Deviations regarding the duties of covered entities

Cyber risk management measures

The cyber risk management measures that covered entities need to implement according to the German Transposition Law are very similar to the ones of NIS-2. However, it’s important to point out that the Federal Interior Ministry can limit the use of ICT-products, ICT-services, and ICT-processes for (very) important entities to such that are certified under the European Cybersecurity Certificate scheme in the sense of Article 49 Regulation (EU) 2019/881. Additionally, very important entities and their industry associations can propose industry-specific cyber security standards, which will be tested by the Federal Office for Information Security (“BSI”) for no-costs, and then they will have legal certainty that they are fulfilling all relevant cyber risk management measures. A similar regulation exists for critical entities which can also benefit from such industry standards that were tested by the BSI. Such regulatory approach is also unknown to NIS-2 but possible due to its discretion to implement it into national law in this matter.

Notification obligations

The mandatory notification obligations under the German Transposition Law do not differ significantly from those set out in NIS-2 with the following exceptions. In the event of a significant incident, the BSI may order (very) important entities to inform the recipients of their services immediately of this significant incident that could affect the provision of the respective service. Entities from the financial sector, social security institutions, and those responsible for providing basic security for jobseekers, digital infrastructure, or the management of ICT and digital services shall immediately inform potentially affected recipients of their services and the BSI of any measures or remedial actions the recipients can take in response to a significant cyber threat. These entities must also inform the recipients of the cyber threat itself. These obligations only apply if the interests of the recipient outweigh those of the entity. According to the German Transposition Law, the competent authority to which mandatory notifications must be submitted will be set up by the BSI and the Federal Office of Civil Protection and Disaster Assistance (the latter of which, in particular, will be charged with the oversight over the implementation of the German Umbrella Act for Critical Infrastructure Protection, i.e., the German transposition law of the CER Directive).

Conclusion

In some cases, the German Transposition Law may raise the applicability threshold for companies to be subject to the obligations of NIS-2. Such a business-friendly approach is generally welcoming and may relieve certain medium-size companies from additional compliance measures. However, it remains to be seen whether the European Commission will challenge the German Transposition Law in court asserting an unlawful deviation from EU Law for not correctly implementing NIS-2 into national law.
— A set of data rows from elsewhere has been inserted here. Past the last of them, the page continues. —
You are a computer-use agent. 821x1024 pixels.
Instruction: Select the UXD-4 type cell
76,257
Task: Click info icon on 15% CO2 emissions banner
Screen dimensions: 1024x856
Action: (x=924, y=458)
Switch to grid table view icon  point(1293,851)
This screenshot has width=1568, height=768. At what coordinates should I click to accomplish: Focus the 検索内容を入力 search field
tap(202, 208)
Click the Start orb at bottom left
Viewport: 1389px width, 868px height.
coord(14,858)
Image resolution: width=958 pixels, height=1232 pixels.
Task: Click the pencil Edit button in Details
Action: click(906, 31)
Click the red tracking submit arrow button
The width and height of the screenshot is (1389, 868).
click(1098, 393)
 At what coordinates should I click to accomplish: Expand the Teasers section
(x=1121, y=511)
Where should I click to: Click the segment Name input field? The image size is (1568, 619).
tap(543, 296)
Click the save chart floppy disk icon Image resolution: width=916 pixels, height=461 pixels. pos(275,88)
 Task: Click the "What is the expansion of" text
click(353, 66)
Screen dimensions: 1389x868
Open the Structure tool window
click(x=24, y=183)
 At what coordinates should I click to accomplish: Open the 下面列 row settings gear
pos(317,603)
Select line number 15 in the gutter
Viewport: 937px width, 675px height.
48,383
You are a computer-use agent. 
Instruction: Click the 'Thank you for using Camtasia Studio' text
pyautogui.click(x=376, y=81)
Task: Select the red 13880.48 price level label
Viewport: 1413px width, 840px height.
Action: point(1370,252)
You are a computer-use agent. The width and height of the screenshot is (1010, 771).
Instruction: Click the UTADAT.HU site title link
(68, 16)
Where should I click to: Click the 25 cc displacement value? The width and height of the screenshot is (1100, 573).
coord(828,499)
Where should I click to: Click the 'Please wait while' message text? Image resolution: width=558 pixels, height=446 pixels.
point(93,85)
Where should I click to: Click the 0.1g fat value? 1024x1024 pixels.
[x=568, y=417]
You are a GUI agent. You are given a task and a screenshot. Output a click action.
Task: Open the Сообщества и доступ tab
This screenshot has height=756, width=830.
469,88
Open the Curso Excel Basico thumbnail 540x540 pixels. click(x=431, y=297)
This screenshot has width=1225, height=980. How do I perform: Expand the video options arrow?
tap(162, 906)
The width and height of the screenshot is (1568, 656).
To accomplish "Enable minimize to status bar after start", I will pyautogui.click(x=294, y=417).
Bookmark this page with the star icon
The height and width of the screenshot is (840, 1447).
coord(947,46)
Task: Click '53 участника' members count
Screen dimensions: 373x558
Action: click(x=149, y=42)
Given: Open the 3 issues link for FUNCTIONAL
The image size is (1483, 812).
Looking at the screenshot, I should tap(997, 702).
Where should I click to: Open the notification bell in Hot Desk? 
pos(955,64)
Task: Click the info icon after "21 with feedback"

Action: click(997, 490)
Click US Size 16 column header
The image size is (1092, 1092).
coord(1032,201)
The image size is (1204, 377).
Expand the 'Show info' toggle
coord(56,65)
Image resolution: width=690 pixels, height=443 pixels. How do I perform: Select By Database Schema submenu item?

Nevertheless, potentially affected companies must not wait to see if the European Commission will accept such unilateral action. To avoid, among other things, discussion with business partners over supply chain compliance as well as sanctions from German supervisory authorities, affected companies must act now. They should implement the legal requirements in accordance with the German Transposition Law. These requirements will require significant time and organizational resources to implement, so immediate action is necessary.